» **What is being asked**: In the forum thread below, condense the paragraph beginning "A SYE replaces the slip yoke" into a short bulleted list that keeps its main facts.

» **Extracted text**:
%%

Well when your jeep goes up or down do to offroading or the driveshaft tends to "stretch" since this isn't possible due to it being made of metal the slip yoke allows a section of your driveshaft to slide or SLIP. when you lift your jeep and don't do a tcase drop your driveshaft will pull out some (and be at an awkward angle causing dlvibes) if you do too high of a lift the SY can actually slip off causing your tires to stay stationary since the drive line is no longer connected to the tcase. As mentioned before a tcase drop kit will usually do the trick, however a sye although more expensive is the better route to go about this. Hope that helped you out
05-10-2013 06:43 PM
khall7 thank you for the legit answer goldensahara. How does that benefit my jeep?
05-10-2013 06:41 PM
Jeeping it real I don't think suggesting google or the forum search bar would be considered a "low quality" answer. An answer "lacking detail", possibly. Kudos to you though, haha.
05-10-2013 06:32 PM
GoldenSahara00 Real high quality answer up there. I think you spent more time typing that worthless response than it actually takes to answer.

khall7:

A SYE replaces the slip yoke on the t case, which allows the drive shaft to slide back and forth, with a fixed yoke that a U joint would bolt into. The SYE is coupled with a new style shaft, often called a CV shaft, which is technically a DC or double cardan shaft, which has a slip point built into the shaft itself.

%%

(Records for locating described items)
%%

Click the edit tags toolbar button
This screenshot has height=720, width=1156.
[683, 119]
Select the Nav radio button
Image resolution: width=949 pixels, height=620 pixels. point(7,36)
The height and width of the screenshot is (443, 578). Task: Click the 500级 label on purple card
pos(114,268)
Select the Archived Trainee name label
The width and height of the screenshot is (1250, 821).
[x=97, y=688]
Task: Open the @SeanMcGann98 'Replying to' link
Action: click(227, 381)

%%
%%

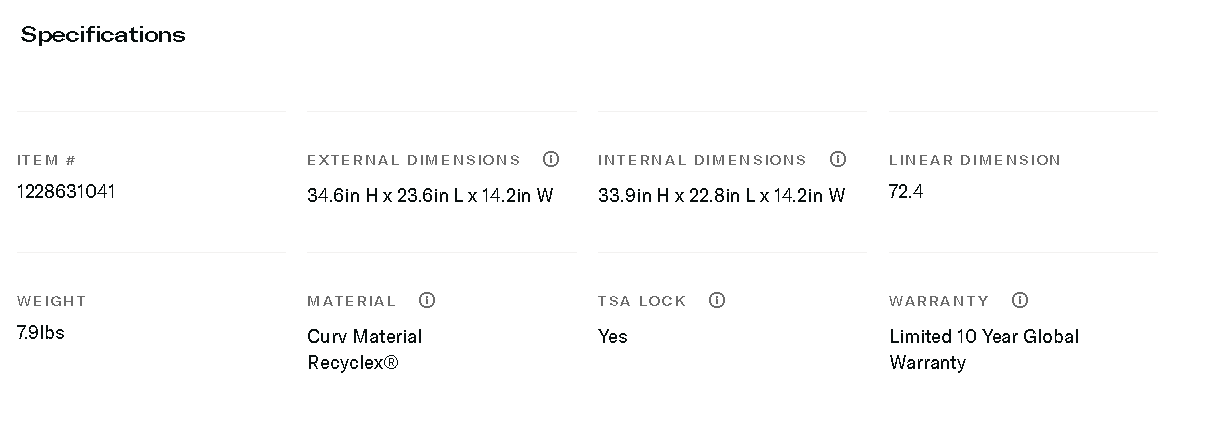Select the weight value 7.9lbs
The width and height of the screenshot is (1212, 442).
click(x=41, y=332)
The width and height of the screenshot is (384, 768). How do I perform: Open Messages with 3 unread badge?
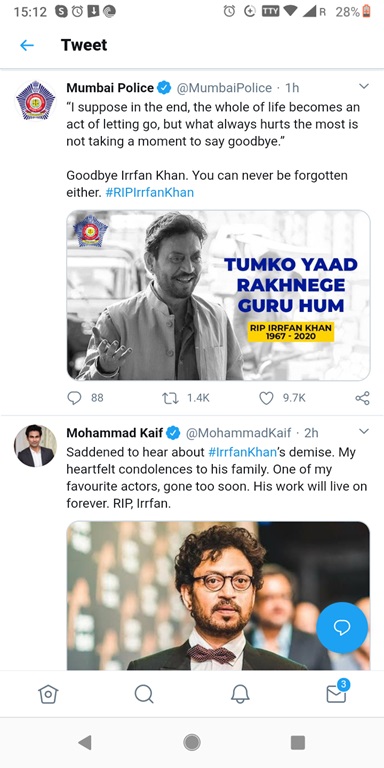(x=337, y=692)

%%

» **Answer to the problem**:
- A SYE replaces the slip yoke on the t case, which lets the drive shaft slide back and forth.
- In its place is a fixed yoke that a U joint bolts into.
- The SYE is paired with a new style shaft, often called a CV shaft but technically a DC (double cardan) shaft.
- That shaft has a slip point built into the shaft itself.